## Prompt
The required output is the line containing "Given: Click the QNAP logo on the NAS front" and every line after it, transcribed exactly through the end of the data below.

## Information given
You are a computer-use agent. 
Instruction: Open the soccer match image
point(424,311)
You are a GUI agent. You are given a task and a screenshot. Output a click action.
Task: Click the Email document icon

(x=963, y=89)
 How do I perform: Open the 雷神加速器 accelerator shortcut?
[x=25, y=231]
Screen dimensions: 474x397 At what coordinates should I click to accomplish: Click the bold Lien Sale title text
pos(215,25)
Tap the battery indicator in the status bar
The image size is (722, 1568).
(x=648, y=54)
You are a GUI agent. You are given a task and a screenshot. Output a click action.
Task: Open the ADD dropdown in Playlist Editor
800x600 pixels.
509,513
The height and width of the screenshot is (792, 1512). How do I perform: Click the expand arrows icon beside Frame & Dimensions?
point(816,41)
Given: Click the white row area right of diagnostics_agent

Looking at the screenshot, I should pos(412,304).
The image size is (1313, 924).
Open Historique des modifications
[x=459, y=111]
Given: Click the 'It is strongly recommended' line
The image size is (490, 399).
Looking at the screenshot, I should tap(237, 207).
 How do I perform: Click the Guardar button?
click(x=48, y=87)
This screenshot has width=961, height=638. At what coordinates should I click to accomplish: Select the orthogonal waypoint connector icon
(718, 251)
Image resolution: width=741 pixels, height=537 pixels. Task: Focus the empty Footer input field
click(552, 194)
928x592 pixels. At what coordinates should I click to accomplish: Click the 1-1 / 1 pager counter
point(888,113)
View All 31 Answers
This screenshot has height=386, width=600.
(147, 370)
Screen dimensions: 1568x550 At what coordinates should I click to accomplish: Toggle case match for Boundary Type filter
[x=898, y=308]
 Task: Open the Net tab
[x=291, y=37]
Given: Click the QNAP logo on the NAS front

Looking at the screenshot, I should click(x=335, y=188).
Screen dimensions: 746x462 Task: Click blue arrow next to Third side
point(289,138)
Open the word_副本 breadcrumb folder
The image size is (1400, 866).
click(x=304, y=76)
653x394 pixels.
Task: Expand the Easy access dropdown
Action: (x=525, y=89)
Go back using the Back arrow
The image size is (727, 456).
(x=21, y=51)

## Your solution
Given: Click the QNAP logo on the NAS front

Looking at the screenshot, I should click(x=335, y=188).
Screen dimensions: 746x462 Task: Click blue arrow next to Third side
point(289,138)
Open the word_副本 breadcrumb folder
The image size is (1400, 866).
click(x=304, y=76)
653x394 pixels.
Task: Expand the Easy access dropdown
Action: (x=525, y=89)
Go back using the Back arrow
The image size is (727, 456).
(x=21, y=51)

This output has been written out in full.